*** Opening SUPPLIED DATA ***
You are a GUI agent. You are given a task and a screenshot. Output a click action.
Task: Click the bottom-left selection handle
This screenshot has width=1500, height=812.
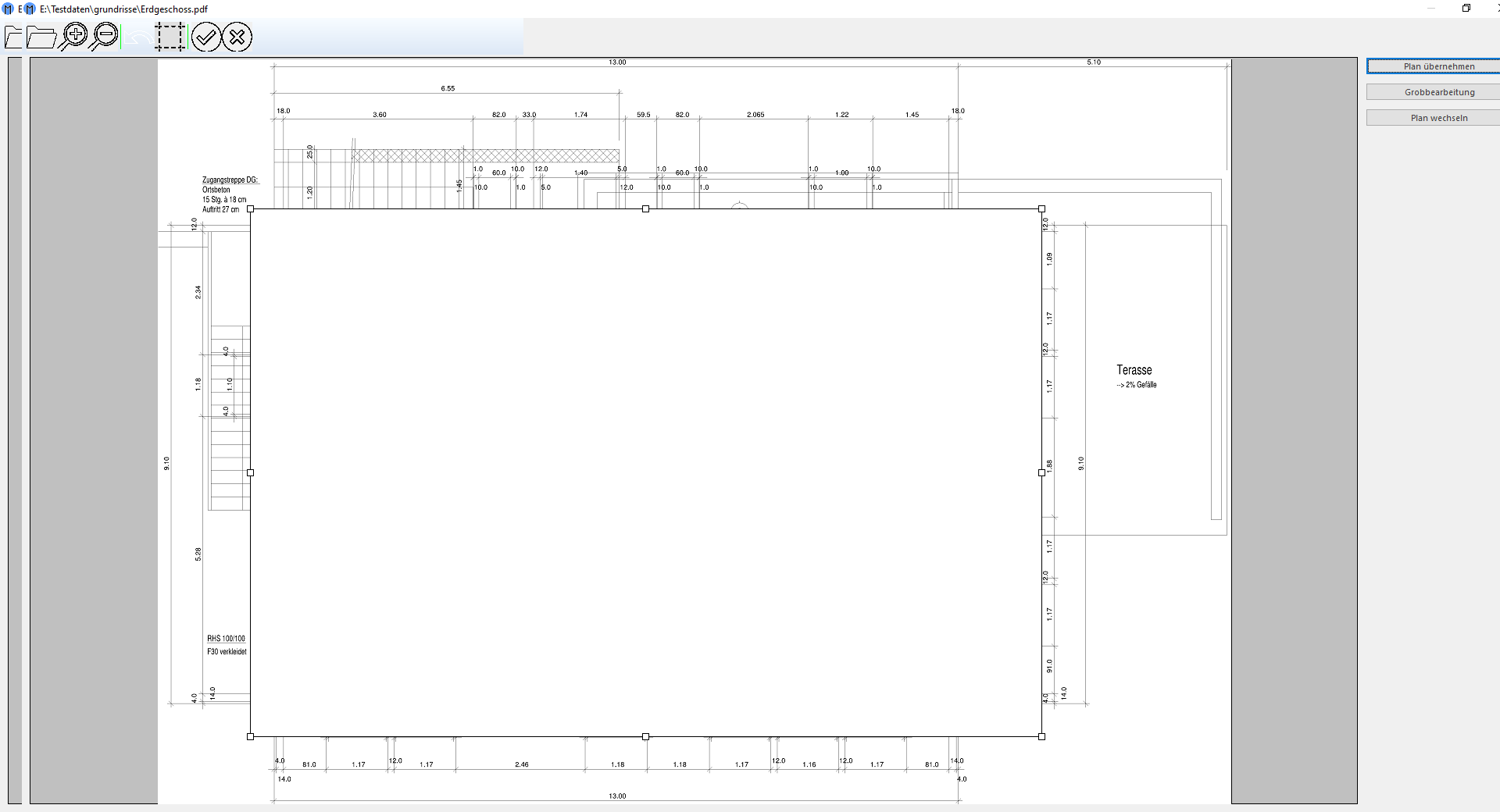(250, 736)
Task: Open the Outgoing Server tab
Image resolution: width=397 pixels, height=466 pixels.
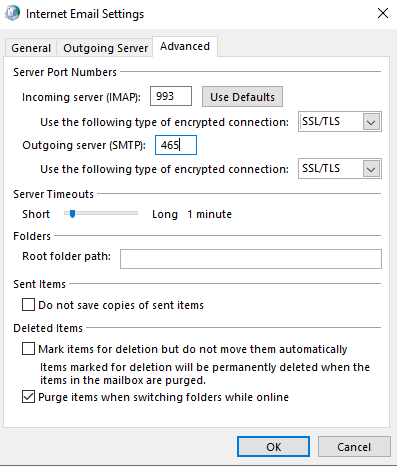Action: pyautogui.click(x=105, y=48)
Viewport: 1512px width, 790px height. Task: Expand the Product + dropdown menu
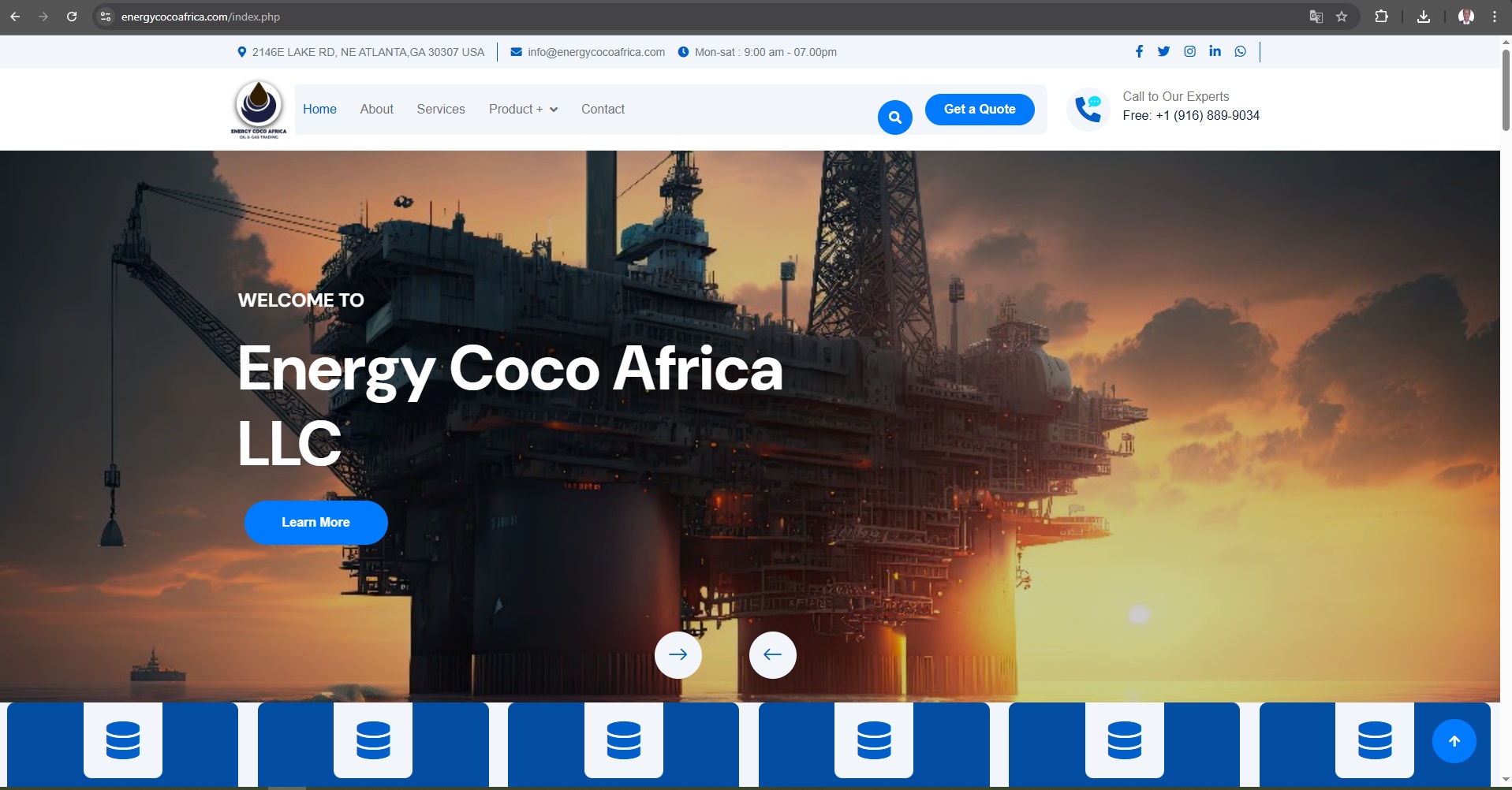pyautogui.click(x=523, y=110)
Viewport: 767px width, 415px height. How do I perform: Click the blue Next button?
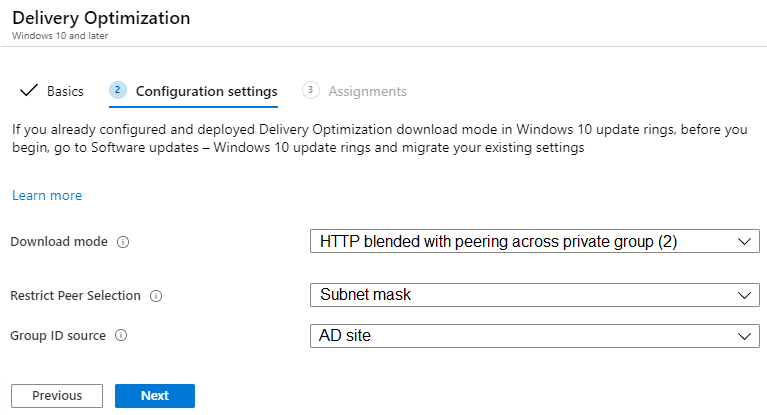click(155, 396)
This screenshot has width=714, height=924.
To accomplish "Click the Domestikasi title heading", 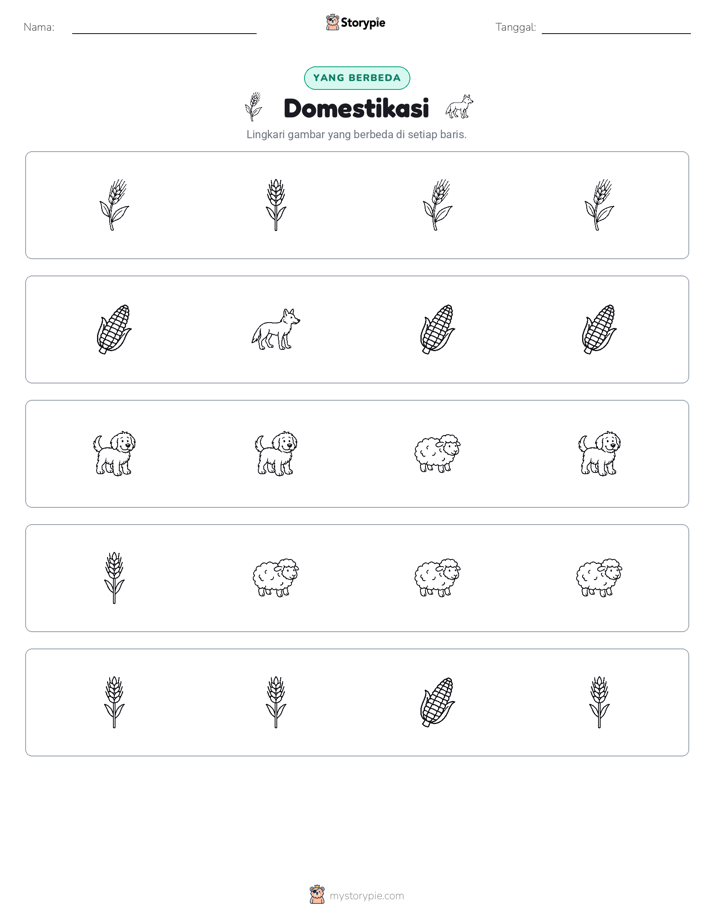I will pos(356,108).
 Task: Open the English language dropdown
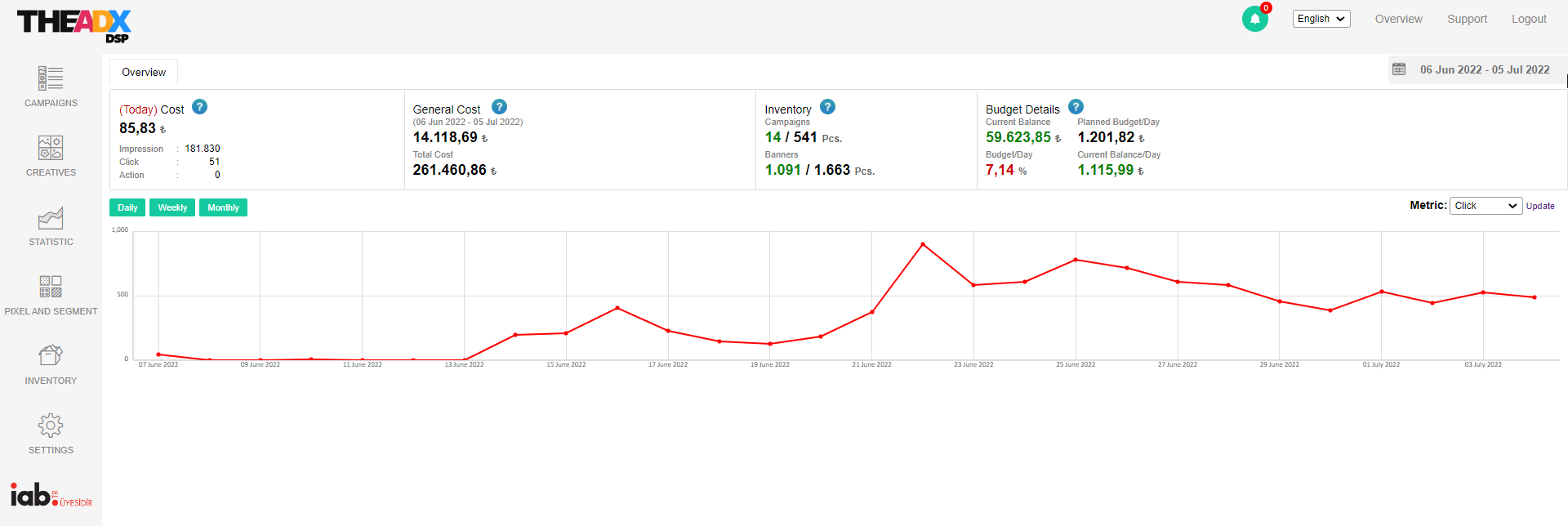click(1321, 19)
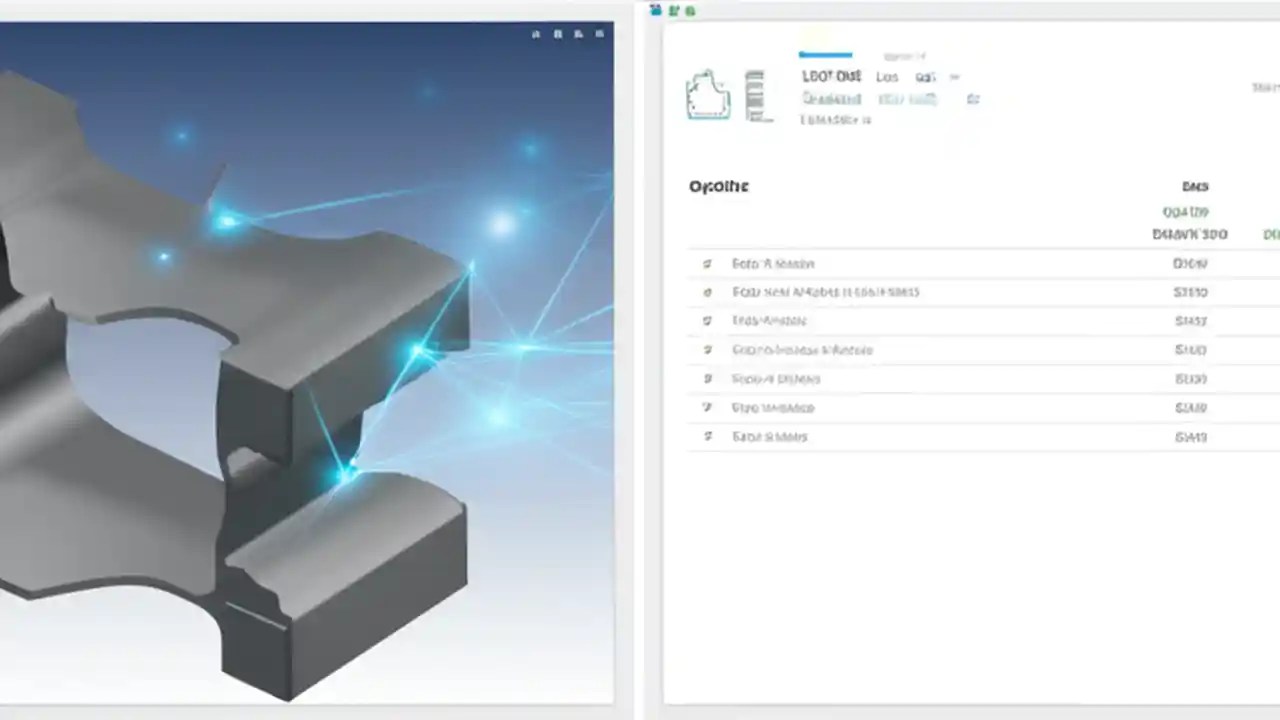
*** Closing SUPPLIED DATA ***
EXERCISE DESCRIPTION: Look above for the line with "Task: Click the bottom-left selection handle" and the line with "This screenshot has width=714, height=924.", then restate exactly those two lines and all lines between them, with no pictures.

SOLUTION TO THIS TASK:
Task: Click the bottom-left selection handle
This screenshot has width=1500, height=812.
(250, 736)
Task: Open the Outgoing Server tab
Image resolution: width=397 pixels, height=466 pixels.
Action: pyautogui.click(x=105, y=48)
Viewport: 1512px width, 790px height. Task: Expand the Product + dropdown menu
pyautogui.click(x=523, y=110)
Viewport: 767px width, 415px height. How do I perform: Click the blue Next button?
click(155, 396)
This screenshot has width=714, height=924.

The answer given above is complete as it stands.